It has been suggested that by drinking a gallon of cold water a day, you can burn an extra 150 calories.
Such statements provoke my inner skeptic so here’s the math… (sorry folks but this calls for metric).
Q: Will drinking a gallon of water burn burn 150 calories?
A: energy required = mass * change in temperature * specific heat capacity
- 1 gallon of water = 3.785 kilograms
- Cold water temp = 5C (estimate of course)
- Body temp = 37C
- Specific heat capacity for Water = 1 Kcal per kilogram
Therefore: 3.785 * (37-5) * 1 Kcal = 121 Kcal
OK close but no cigar.
To burn 150 Kcal, the starting temperature of the water needs to be… -2.6C!
Yikes! That’s a block of ice.
But perhaps they are also adding in all the legwork back and forth to the toilet.
4 responses so far ↓
Migraineur // March 17, 2008 at 7:14 pm |
Well, the kidneys have to pump water against a concentration gradient, which is a fancy way of saying they are trying to push water in the opposite direction of where it naturally wants to go. The laws of thermodynamics say you can’t do that without energy. So the kidneys must surely burn up a lot of calories every day. (Here’s a great post about this: http://high-fat-nutrition.blogspot.com/2008/03/awful-offal.html)
So drinking a gallon of water (at any temperature) must surely increase your kidneys’ need for energy as it tries to keep all those precious minerals from getting flushed out with the excess water. Maybe that’s where the extra 29 calories comes from.
On the other hand, do you want to wear your kidneys out so fast?
Migraineur // March 19, 2008 at 3:24 pm |
Oh and technically – sorry, but you started this geekery with your fancy metric stuff
– consuming a gallon of ice would consume way more than 150 calories, because with ice you’d have a phase change, which consumes much more energy than a simple change of temperature. I think for water the value is about 80 cal/g, or 80 Kcal/kg. So to get your body to melt that ice, add another 3.785 * 80, or 302.8 Kcal, for a total of 452.8 Kcal.
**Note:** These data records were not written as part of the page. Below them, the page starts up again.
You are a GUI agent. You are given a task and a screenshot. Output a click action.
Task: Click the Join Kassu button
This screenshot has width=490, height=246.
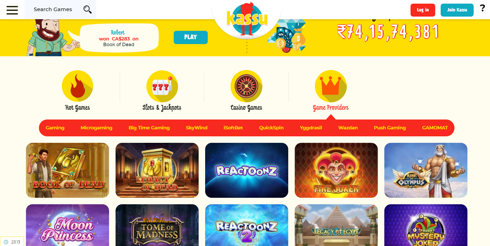tap(457, 10)
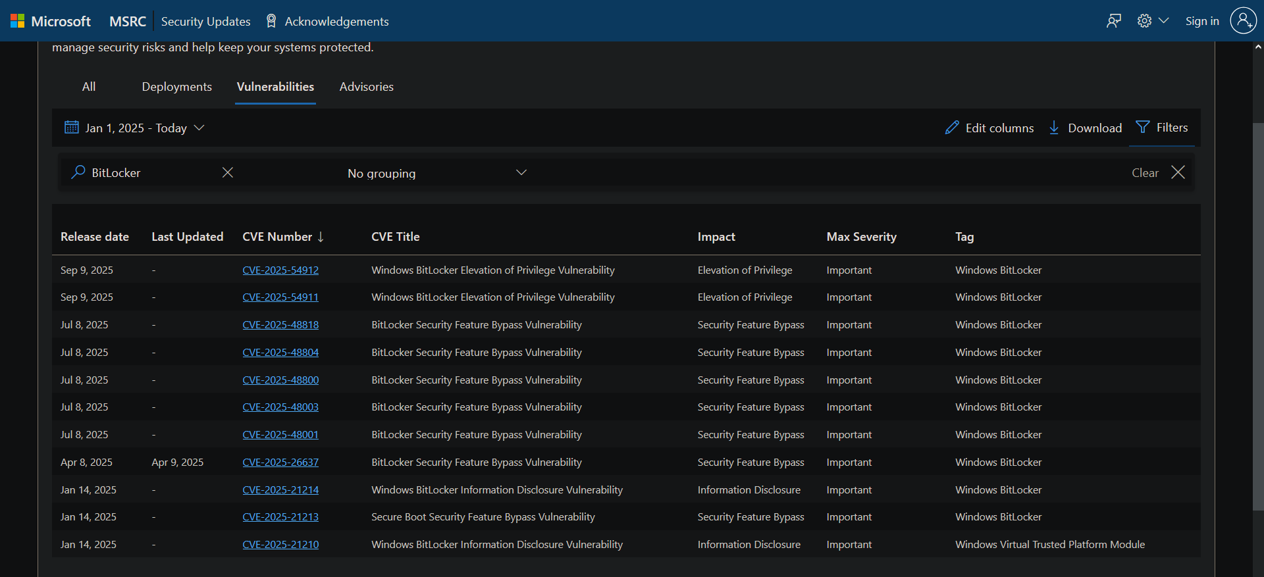Click the BitLocker search input field

(151, 173)
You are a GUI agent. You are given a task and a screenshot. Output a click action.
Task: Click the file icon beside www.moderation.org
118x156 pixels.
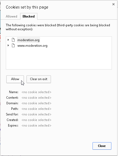point(13,45)

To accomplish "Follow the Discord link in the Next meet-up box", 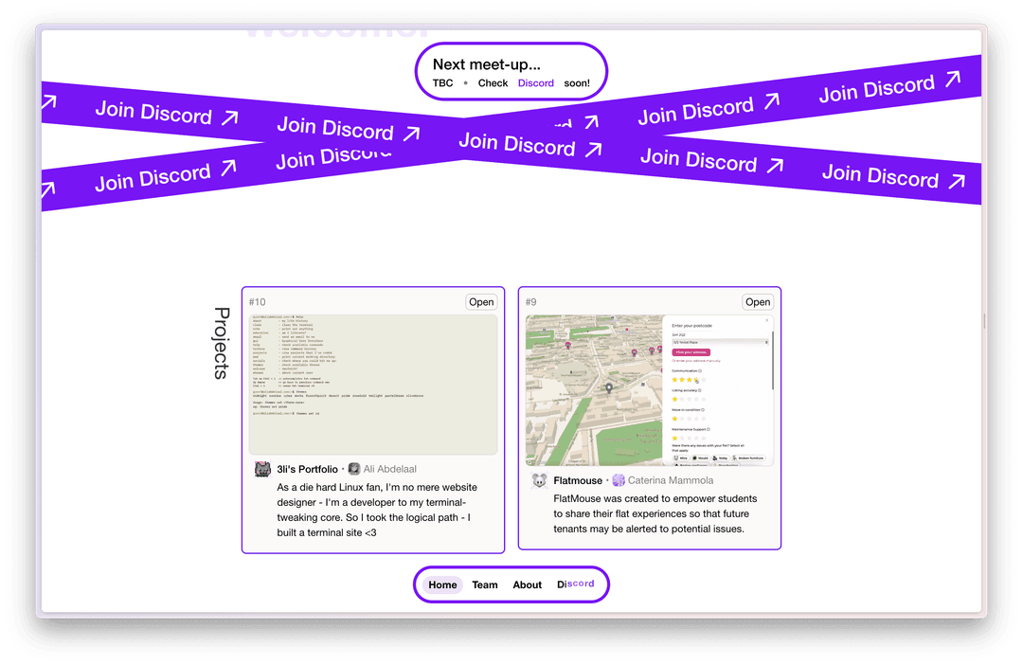I will [x=536, y=83].
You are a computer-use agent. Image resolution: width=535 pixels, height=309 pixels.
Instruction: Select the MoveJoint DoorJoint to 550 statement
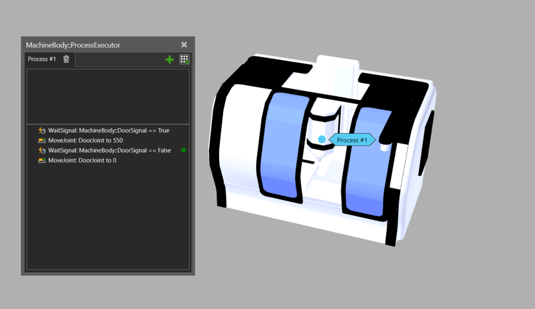click(x=82, y=140)
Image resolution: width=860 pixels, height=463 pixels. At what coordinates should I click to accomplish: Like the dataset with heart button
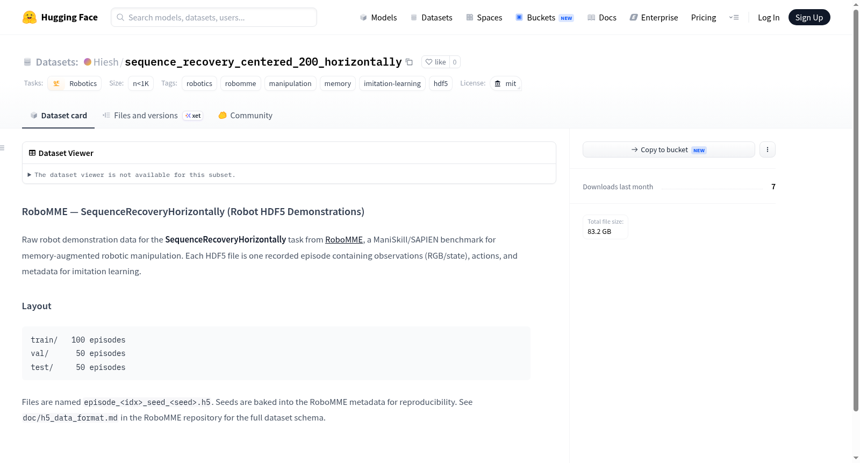tap(435, 62)
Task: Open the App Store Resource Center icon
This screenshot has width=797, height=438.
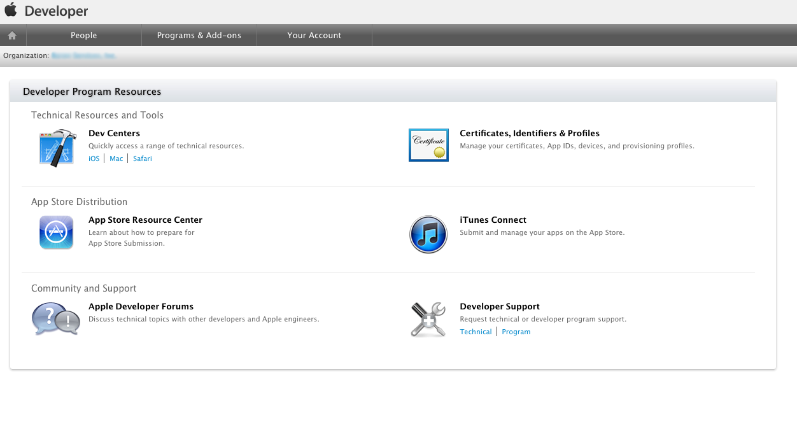Action: point(56,232)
By the way, the high energy involved in a phase change explains why the ice in your drink melts faster on a humid day than on a dry one (temperature being equal) – the condensation of water vapor on your glass adds more heat energy to your drink! Neat, huh?
missbossy // March 20, 2008 at 1:26 am |
Yeah I recall the physics on that… I was just being flippant about the ice bit!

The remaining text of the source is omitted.